Problem requirements> Produce a word-for-word copy of the lines from the one that contains "Open options dropdown for ДКП layer" to the final line of the data below, with all pictures dropped.

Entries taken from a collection
....

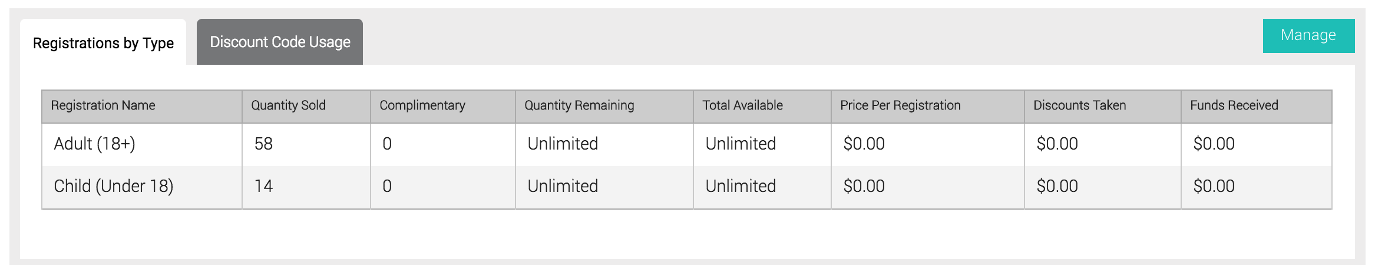Click the Funds Received column header

[1234, 105]
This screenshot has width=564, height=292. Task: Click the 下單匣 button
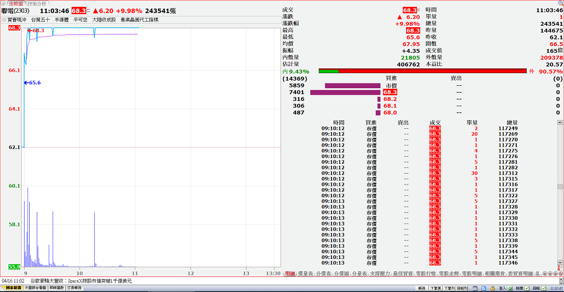pos(435,288)
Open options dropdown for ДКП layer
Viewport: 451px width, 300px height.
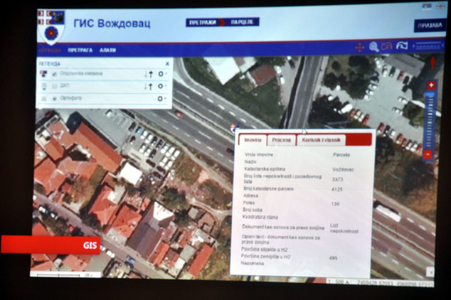162,86
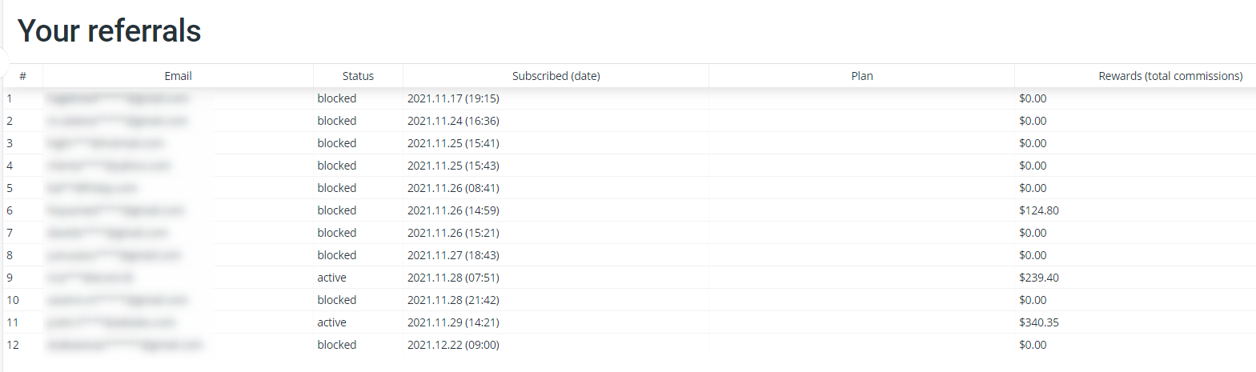The image size is (1256, 372).
Task: Select the $340.35 reward cell
Action: [x=1038, y=322]
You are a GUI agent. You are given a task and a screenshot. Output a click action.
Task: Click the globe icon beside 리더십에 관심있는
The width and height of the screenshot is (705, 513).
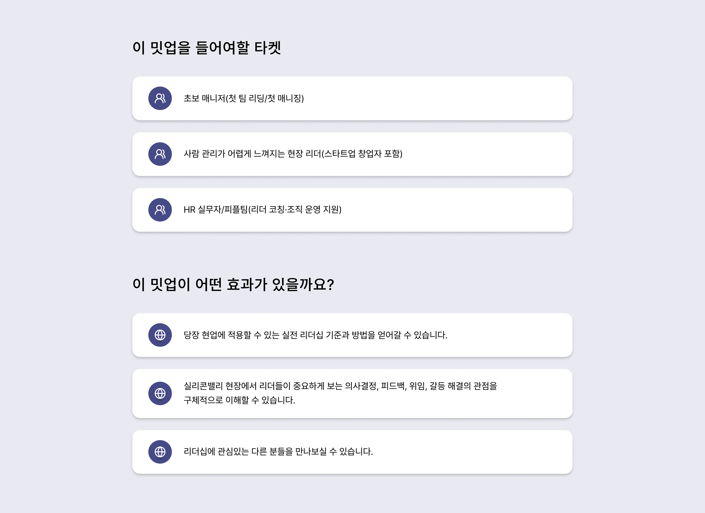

....

Exercise solution>
Open options dropdown for ДКП layer
Viewport: 451px width, 300px height.
162,86
The image size is (1256, 372).
Task: Select the $340.35 reward cell
Action: [x=1038, y=322]
You are a GUI agent. You are given a task and a screenshot. Output a click action.
Task: Click the globe icon beside 리더십에 관심있는
The width and height of the screenshot is (705, 513).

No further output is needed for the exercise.